Material supplied →
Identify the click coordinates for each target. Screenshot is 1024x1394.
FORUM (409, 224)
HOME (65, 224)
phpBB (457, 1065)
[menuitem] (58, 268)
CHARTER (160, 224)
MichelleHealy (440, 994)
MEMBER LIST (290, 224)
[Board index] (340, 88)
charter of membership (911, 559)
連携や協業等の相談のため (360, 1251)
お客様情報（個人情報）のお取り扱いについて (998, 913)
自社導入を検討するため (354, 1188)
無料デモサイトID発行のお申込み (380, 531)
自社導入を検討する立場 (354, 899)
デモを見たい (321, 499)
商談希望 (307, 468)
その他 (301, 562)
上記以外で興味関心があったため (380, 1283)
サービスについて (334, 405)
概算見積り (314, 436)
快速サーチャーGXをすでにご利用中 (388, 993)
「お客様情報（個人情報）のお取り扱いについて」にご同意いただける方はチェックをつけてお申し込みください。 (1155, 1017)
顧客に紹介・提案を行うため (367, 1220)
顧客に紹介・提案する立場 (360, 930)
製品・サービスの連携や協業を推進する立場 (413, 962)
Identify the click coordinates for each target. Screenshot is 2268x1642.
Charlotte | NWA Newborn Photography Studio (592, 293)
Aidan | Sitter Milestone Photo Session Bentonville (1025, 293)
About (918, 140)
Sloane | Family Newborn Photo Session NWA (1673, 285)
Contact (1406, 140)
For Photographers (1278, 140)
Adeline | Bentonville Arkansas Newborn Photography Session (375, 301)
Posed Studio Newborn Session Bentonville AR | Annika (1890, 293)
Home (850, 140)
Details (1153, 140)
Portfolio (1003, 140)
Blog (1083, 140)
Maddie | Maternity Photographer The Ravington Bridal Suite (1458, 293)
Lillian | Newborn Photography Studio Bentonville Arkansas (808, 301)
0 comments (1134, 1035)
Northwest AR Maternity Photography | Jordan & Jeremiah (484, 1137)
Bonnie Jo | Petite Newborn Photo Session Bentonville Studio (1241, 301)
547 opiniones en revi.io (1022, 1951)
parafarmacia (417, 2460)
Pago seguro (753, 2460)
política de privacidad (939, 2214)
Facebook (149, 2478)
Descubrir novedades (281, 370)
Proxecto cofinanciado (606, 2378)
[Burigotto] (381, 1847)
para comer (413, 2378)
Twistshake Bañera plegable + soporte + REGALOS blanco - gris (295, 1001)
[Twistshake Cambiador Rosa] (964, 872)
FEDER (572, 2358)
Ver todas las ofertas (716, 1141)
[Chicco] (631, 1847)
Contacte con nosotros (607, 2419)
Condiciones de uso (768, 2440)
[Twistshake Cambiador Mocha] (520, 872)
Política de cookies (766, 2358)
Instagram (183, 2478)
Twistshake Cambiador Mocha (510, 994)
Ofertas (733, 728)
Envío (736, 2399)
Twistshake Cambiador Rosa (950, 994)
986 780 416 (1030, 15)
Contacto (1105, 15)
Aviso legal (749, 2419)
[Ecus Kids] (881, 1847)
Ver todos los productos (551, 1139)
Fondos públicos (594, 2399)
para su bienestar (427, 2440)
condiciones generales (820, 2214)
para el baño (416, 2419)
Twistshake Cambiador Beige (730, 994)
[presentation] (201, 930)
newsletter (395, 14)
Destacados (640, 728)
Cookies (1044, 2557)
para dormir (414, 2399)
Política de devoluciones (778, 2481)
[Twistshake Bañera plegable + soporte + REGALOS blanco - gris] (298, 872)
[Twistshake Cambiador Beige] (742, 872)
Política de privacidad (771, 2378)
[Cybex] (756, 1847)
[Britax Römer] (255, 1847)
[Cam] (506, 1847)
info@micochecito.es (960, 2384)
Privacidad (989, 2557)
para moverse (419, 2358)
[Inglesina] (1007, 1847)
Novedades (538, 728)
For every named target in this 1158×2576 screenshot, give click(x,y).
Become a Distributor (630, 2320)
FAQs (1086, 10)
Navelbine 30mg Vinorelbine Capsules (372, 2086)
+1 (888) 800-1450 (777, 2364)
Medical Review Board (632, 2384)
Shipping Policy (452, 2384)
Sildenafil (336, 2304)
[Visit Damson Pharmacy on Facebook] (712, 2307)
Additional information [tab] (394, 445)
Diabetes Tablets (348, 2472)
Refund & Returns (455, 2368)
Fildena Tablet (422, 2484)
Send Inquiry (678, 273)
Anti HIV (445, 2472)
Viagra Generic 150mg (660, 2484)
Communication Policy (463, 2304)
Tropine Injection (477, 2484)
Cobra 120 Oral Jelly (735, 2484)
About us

Task → Taking the lines above, repeat exactly those from the line that contains "Descubrir novedades (281, 370)" through the line that contains "[Chicco] (631, 1847)", and both of those lines as well. Include nothing else.

Answer space →
Descubrir novedades (281, 370)
Proxecto cofinanciado (606, 2378)
[Burigotto] (381, 1847)
para comer (413, 2378)
Twistshake Bañera plegable + soporte + REGALOS blanco - gris (295, 1001)
[Twistshake Cambiador Rosa] (964, 872)
FEDER (572, 2358)
Ver todas las ofertas (716, 1141)
[Chicco] (631, 1847)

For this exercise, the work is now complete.